## Records for processing
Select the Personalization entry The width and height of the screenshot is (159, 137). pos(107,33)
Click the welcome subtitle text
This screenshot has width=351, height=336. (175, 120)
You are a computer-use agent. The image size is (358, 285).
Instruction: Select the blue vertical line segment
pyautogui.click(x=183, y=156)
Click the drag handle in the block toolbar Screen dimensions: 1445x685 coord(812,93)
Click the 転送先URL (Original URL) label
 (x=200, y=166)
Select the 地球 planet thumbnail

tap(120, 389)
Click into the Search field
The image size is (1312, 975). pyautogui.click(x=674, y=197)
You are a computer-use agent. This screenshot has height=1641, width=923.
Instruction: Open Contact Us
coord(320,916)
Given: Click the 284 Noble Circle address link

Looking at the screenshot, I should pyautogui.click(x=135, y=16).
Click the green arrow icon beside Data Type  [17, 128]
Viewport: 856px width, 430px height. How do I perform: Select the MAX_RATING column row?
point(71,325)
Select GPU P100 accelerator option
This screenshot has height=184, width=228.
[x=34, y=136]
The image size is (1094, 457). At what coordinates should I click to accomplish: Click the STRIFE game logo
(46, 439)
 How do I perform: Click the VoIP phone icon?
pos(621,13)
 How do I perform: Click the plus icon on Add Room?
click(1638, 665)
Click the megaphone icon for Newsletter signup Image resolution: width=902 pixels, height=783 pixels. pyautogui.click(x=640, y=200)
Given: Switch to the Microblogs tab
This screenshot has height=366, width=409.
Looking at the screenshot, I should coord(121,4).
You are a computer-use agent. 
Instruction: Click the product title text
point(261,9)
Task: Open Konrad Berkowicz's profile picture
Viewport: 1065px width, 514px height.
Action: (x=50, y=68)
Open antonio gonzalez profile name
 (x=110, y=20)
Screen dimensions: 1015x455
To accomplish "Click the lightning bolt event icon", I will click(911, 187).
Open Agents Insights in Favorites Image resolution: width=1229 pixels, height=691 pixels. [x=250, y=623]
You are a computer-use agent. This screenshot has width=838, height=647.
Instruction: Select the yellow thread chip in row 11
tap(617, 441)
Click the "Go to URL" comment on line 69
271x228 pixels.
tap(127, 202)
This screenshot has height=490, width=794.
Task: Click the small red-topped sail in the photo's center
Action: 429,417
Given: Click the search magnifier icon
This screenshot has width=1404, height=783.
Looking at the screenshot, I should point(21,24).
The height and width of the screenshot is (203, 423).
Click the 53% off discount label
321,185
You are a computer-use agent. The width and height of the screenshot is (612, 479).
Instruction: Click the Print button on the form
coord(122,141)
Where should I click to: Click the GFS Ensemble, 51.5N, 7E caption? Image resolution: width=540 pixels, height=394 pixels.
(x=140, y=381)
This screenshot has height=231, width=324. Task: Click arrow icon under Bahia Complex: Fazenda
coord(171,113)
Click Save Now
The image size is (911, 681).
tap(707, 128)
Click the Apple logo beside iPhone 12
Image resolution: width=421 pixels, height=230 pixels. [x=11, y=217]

## Task description
Restate word for word the items starting at the line that contains "Given: Click the search magnifier icon" and ending at the line that contains "(x=140, y=381)".

## Output of the exercise
Given: Click the search magnifier icon
This screenshot has width=1404, height=783.
Looking at the screenshot, I should point(21,24).
The height and width of the screenshot is (203, 423).
Click the 53% off discount label
321,185
You are a computer-use agent. The width and height of the screenshot is (612, 479).
Instruction: Click the Print button on the form
coord(122,141)
Where should I click to: Click the GFS Ensemble, 51.5N, 7E caption? Image resolution: width=540 pixels, height=394 pixels.
(x=140, y=381)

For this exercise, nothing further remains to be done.